# Gesucht - Erfahrungen mit Seriell/USB<>Ethernet Umsetzer als Programmieradapter



## Benjamin (12 Februar 2021)

Hallo Zusammen,

nach wie vor haben wir viele Geräte, die noch über eine serielle oder USB Schnittstelle programmiert werden. Dies ist dann ein Medienbruch, wenn das meiste andere über TCP/IP erreichbar und programmierbar ist.

Hat jemand Erfahrung mit seriell<>Ethernet und USB<>Ethernet Umsetzern als Programmieradapter?  Idealerweise über POE versorgt.

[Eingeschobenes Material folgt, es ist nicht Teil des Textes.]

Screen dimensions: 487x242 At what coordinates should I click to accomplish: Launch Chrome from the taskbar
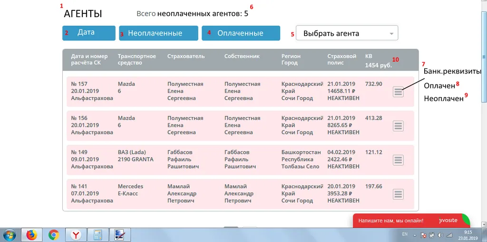(x=54, y=235)
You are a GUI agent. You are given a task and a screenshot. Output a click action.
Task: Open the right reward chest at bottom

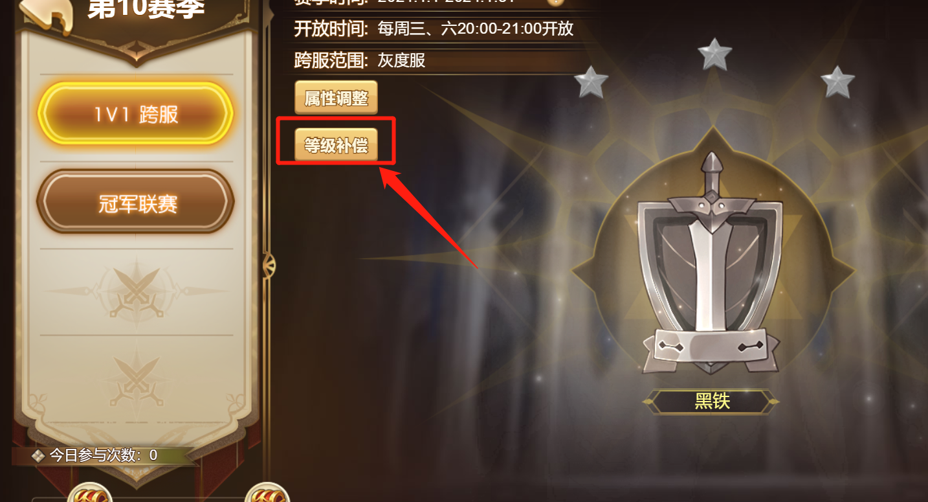267,494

Also so etwas für seriell<>Ethernet:

http://www.brainboxes.com/product/es-446/1-port-rs232-poe-ethernet-to-serial-adapter
https://www.startech.com/de-de/netzwerk-io/netrs2321poe

Bei USB<>Ethernet finde ich weniger. Hier ist die Gegenrichtung - an einem Laptop mit USB einen Ethernet Anschluss nachrüsten - vorherrschend.
Etwas in der Richtung finde ich nur unter "Printserver":

https://www.startech.com/de-de/netzwerk-io/pm1115u2


Hat hier jemand Erfahrungen und Empfehlungen für die Verwendung als Programmieradapter?


----------



## Matze001 (12 Februar 2021)

Wir setzen meist diesen hier ein, und können dann über VPN auf die USB und Serielle-Schnittstelle zugreifen.
Ist nicht ganz das was Du da vor hast, ...

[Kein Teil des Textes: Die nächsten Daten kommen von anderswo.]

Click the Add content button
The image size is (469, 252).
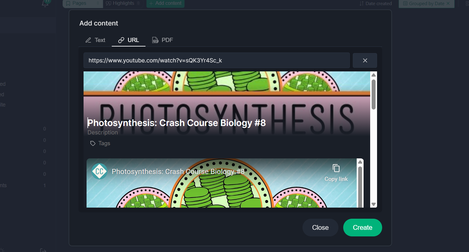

https://mbconnectline.com/de/mbnet-4/

Grüße

Marcel


----------



## PN/DP (12 Februar 2021)

Zum klarstellen: Du suchst nicht seriell oder USB zu Ethernet Umsetzer sondern Ethernet-zu-seriell- und Ethernet-zu-USB-Umsetzer?
Die laufen oft unter der Bezeichnung "port server" oder "serial device server" oder "usb-server"

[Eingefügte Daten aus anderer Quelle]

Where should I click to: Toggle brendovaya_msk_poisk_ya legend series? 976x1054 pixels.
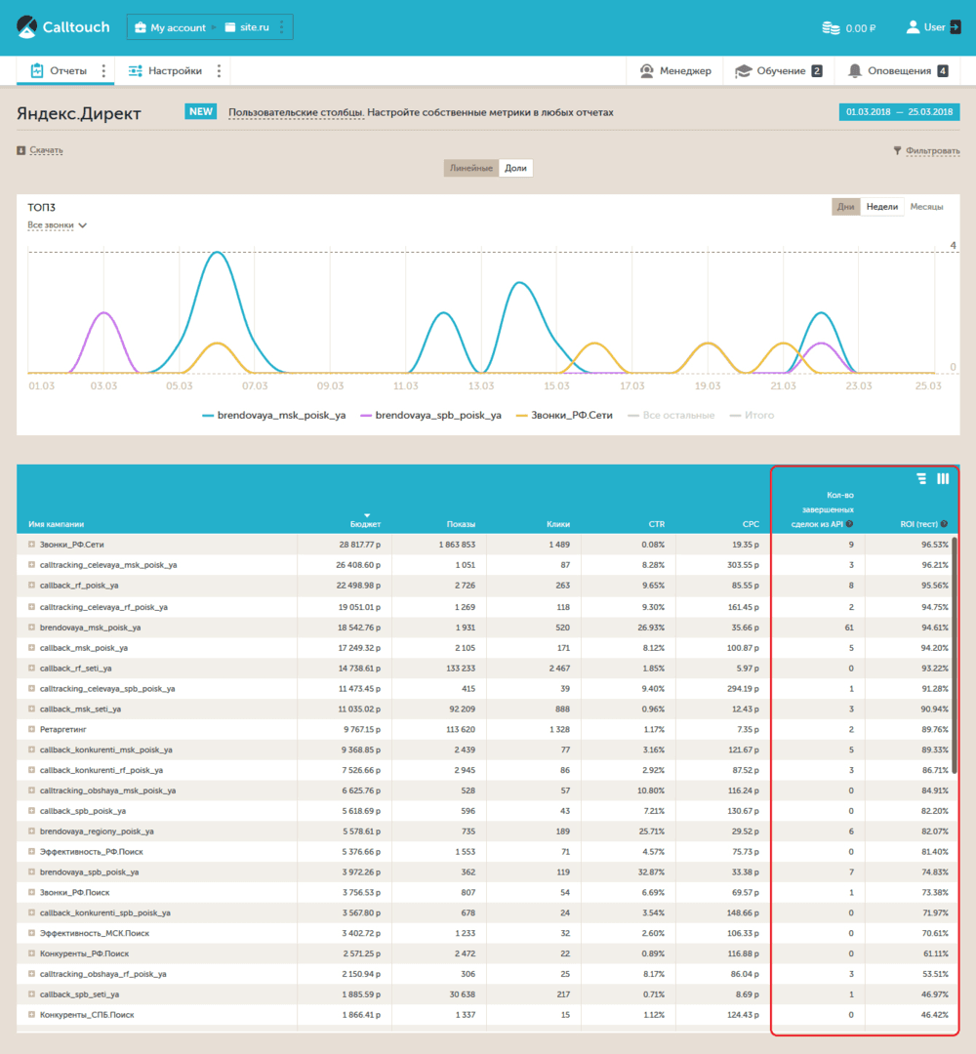pos(274,416)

Wir haben gute Erfahrungen mit Moxa, z.B. NPort 5150. W&T hat auch viele Geräte im Angebot.

Harald


----------



## Benjamin (12 Februar 2021)

Matze001 schrieb:


> Wir setzen meist diesen hier ein, und können dann über VPN auf die USB und Serielle-Schnittstelle zugreifen.
> Ist nicht ganz das was Du da vor hast, ...
> https://mbconnectline.com/de/mbnet-4/


Ja, ein Router mit VPN-Server ist viel zu aufwendig.



PN/DP schrieb:


> Zum klarstellen: Du suchst nicht seriell oder USB zu Ethernet Umsetzer sondern Ethernet-zu-seriell- und Ethernet-zu-USB-Umsetzer?
> Die laufen oft unter der Bezeichnung "port server" oder "serial device server" oder "usb-server"
> 
> Wir haben gute Erfahrungen mit Moxa, z.B. NPort 5150. W&T hat auch viele Geräte im Angebot.
> Harald



Sowas in der Art - genau das Moxa verwenden wir für festen Einbau im Schaltschrank. Ich frage eher nach kleinen Geräten - am besten über PoE versorgt. W&T hat da nichts vergleichbares. Es mus s auch kein Kombigerät sein.

Ich schaue mal weiter nach usb-server / port-server.

EDIT:
Sehe gerade, dass die Geräte von W&T neben 24 VDC doch auch über PoE versorgt werden können ... Das schaue ich mir mal an


----------